Records from a collection:

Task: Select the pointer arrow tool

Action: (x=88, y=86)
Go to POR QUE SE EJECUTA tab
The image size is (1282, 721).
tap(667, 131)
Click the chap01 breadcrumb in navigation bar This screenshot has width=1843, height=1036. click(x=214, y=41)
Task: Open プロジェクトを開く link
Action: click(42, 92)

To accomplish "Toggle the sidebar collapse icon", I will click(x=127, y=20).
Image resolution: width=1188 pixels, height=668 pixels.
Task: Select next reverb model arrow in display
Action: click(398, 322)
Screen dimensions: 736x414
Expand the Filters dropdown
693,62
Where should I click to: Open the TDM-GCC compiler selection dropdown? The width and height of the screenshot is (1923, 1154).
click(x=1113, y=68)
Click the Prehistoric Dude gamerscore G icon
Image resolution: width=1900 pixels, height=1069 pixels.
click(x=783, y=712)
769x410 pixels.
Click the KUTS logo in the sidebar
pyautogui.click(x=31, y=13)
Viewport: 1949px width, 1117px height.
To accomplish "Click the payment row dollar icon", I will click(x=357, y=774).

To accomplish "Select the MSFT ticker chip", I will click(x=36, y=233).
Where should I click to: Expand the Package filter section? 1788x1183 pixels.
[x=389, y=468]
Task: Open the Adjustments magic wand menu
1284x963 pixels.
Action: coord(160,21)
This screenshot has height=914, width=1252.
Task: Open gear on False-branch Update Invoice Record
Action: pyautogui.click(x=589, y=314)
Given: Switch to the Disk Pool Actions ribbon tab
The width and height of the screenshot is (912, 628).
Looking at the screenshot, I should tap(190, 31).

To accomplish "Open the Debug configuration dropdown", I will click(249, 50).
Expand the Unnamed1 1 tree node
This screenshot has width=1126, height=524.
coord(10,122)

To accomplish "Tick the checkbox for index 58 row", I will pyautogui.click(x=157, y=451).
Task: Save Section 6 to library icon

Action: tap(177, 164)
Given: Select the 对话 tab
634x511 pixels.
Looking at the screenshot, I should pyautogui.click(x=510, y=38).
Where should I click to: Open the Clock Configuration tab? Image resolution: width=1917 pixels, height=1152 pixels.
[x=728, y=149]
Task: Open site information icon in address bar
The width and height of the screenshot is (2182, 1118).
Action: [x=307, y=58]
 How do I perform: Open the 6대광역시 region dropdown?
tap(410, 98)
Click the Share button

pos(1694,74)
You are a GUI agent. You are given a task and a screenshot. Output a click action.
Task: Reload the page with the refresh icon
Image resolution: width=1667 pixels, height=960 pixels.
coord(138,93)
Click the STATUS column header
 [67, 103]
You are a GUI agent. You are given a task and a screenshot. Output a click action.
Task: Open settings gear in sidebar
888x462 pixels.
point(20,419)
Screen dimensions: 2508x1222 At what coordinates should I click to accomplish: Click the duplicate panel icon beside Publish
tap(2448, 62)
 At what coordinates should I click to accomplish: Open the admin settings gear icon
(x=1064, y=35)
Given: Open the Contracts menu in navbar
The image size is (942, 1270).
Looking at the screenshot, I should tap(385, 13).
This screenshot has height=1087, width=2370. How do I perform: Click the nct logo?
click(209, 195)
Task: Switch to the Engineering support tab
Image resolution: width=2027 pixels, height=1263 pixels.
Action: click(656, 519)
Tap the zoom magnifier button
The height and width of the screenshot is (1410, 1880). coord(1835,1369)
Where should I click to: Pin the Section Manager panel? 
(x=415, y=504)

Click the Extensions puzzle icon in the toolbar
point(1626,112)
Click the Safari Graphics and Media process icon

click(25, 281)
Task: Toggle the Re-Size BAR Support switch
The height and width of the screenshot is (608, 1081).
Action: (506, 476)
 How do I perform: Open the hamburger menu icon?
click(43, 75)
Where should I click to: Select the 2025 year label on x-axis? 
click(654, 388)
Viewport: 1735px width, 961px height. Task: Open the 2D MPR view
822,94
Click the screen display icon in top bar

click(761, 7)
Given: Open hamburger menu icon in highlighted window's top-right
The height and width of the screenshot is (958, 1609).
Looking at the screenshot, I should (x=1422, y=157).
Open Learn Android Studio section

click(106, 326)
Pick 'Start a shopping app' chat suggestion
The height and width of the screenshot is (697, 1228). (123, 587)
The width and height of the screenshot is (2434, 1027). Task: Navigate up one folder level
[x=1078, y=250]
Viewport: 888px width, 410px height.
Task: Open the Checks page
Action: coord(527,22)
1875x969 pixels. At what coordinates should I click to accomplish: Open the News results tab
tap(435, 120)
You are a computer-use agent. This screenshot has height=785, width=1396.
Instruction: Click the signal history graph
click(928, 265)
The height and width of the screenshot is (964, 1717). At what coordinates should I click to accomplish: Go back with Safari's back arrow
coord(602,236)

_Task directions:_ Among the records above, only the lines between the line holding "Click the STATUS column header" and the line holding "Given: Open hamburger", inclusive, are to be output, exactly as written.

_Worked solution:_
Click the STATUS column header
 [67, 103]
You are a GUI agent. You are given a task and a screenshot. Output a click action.
Task: Open settings gear in sidebar
888x462 pixels.
point(20,419)
Screen dimensions: 2508x1222 At what coordinates should I click to accomplish: Click the duplicate panel icon beside Publish
tap(2448, 62)
 At what coordinates should I click to accomplish: Open the admin settings gear icon
(x=1064, y=35)
Given: Open the Contracts menu in navbar
The image size is (942, 1270).
Looking at the screenshot, I should tap(385, 13).
This screenshot has height=1087, width=2370. How do I perform: Click the nct logo?
click(209, 195)
Task: Switch to the Engineering support tab
Image resolution: width=2027 pixels, height=1263 pixels.
Action: click(656, 519)
Tap the zoom magnifier button
The height and width of the screenshot is (1410, 1880). coord(1835,1369)
Where should I click to: Pin the Section Manager panel? 
(x=415, y=504)

Click the Extensions puzzle icon in the toolbar
point(1626,112)
Click the Safari Graphics and Media process icon

click(25, 281)
Task: Toggle the Re-Size BAR Support switch
The height and width of the screenshot is (608, 1081).
Action: (506, 476)
 How do I perform: Open the hamburger menu icon?
click(43, 75)
Where should I click to: Select the 2025 year label on x-axis? 
click(654, 388)
Viewport: 1735px width, 961px height. Task: Open the 2D MPR view
822,94
Click the screen display icon in top bar

click(761, 7)
Given: Open hamburger menu icon in highlighted window's top-right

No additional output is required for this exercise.